Start of Supplied records

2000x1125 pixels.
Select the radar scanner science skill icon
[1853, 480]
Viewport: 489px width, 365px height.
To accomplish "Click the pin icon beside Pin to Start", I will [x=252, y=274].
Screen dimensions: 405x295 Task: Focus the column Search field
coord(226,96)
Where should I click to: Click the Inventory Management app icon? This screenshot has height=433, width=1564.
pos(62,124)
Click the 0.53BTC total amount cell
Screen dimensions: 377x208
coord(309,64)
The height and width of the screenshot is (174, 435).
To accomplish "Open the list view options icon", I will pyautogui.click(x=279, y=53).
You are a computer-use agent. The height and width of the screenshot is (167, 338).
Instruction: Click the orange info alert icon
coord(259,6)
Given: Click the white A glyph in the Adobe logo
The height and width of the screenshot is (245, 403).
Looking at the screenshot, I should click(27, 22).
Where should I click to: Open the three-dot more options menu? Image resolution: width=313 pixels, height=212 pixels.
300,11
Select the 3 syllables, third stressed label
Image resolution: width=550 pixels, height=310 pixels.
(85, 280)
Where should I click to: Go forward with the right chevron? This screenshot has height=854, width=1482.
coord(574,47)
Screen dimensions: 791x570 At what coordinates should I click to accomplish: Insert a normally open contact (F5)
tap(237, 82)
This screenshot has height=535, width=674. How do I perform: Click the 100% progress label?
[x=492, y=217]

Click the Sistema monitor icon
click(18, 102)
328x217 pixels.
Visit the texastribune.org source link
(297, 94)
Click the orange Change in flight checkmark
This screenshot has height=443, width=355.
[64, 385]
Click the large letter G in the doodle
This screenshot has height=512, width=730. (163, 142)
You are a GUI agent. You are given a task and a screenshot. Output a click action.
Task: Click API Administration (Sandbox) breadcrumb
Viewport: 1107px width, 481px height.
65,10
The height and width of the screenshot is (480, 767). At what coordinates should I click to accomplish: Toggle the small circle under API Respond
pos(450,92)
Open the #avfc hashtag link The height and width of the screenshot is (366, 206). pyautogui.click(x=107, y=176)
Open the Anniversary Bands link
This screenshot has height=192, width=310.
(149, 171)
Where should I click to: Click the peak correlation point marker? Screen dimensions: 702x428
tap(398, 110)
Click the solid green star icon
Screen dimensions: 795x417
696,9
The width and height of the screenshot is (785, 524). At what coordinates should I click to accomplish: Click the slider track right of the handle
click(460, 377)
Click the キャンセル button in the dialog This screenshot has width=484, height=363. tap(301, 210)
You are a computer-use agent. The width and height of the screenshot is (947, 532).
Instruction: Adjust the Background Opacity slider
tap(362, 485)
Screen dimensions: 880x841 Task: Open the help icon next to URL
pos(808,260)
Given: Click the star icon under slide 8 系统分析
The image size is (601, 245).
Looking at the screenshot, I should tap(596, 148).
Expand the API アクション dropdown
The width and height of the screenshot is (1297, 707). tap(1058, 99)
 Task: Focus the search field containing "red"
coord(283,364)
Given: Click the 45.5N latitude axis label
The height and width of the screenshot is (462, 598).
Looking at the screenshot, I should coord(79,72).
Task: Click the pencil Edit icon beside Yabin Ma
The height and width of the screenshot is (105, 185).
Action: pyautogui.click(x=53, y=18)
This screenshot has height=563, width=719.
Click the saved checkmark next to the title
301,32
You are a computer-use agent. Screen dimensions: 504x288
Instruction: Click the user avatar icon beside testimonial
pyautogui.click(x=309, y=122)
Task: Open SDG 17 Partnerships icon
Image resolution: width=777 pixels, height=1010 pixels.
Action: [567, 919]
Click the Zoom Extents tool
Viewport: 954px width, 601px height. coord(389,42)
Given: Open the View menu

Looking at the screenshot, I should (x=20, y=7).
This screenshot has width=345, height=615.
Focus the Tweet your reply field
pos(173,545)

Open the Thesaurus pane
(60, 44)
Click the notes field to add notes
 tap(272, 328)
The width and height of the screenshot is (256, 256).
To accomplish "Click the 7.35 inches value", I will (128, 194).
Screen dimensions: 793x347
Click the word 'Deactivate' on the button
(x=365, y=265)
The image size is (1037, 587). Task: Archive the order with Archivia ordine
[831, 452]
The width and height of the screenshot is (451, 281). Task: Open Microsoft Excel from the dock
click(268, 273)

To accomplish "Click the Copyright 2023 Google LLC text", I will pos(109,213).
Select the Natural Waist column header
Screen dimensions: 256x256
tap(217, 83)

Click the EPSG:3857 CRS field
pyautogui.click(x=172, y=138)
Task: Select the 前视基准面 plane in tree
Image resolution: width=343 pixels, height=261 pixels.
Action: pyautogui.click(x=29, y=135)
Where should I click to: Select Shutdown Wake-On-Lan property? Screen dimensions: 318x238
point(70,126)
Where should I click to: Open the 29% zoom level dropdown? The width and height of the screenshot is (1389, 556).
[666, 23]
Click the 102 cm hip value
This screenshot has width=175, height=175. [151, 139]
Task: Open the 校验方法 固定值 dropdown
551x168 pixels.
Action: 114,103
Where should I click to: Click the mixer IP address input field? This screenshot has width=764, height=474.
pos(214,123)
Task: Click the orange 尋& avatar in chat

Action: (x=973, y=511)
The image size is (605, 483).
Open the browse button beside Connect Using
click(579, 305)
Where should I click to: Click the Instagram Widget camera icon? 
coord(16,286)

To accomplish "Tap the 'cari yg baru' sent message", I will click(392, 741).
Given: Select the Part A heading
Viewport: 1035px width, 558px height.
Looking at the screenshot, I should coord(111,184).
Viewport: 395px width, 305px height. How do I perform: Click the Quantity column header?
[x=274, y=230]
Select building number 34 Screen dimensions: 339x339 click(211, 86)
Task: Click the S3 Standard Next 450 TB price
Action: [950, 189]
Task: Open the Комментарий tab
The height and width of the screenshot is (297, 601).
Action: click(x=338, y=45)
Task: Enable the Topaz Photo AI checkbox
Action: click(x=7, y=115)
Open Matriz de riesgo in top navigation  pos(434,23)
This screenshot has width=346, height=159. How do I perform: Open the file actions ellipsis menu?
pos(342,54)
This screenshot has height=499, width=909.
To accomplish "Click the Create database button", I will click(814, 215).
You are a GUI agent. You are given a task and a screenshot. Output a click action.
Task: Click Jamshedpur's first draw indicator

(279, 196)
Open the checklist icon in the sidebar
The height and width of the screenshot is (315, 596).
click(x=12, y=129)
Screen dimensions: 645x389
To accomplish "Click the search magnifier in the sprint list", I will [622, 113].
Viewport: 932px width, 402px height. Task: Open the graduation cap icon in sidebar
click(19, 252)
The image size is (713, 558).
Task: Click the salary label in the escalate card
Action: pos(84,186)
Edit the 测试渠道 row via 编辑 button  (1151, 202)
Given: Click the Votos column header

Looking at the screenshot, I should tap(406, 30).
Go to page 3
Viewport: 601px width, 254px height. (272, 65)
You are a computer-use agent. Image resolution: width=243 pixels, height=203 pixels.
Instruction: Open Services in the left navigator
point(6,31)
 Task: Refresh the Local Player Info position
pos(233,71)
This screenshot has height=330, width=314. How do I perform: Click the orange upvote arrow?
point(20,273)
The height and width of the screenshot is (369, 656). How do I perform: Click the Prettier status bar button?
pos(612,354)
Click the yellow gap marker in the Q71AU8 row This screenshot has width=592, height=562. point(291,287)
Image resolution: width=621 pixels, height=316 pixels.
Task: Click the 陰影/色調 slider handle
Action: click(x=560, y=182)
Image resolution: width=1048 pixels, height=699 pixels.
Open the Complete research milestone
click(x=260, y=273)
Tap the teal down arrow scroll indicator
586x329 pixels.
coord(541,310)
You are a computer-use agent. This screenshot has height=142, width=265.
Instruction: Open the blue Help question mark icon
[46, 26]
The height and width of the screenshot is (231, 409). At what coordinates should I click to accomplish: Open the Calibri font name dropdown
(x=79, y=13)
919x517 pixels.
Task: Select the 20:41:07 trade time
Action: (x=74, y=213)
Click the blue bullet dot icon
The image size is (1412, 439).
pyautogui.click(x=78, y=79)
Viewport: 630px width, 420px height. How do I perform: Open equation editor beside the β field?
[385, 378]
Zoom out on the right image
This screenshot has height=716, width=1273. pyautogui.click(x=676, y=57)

End of Supplied records

- Task requirements -
Among the entries above, which lines include "computer"? List them all.

- Answer to the exercise -
You are a computer-use agent. The height and width of the screenshot is (167, 338).
You are a computer-use agent. The width and height of the screenshot is (947, 532).
You are a computer-use agent. Screen dimensions: 504x288
You are a computer-use agent. Image resolution: width=243 pixels, height=203 pixels.
You are a computer-use agent. This screenshot has height=142, width=265.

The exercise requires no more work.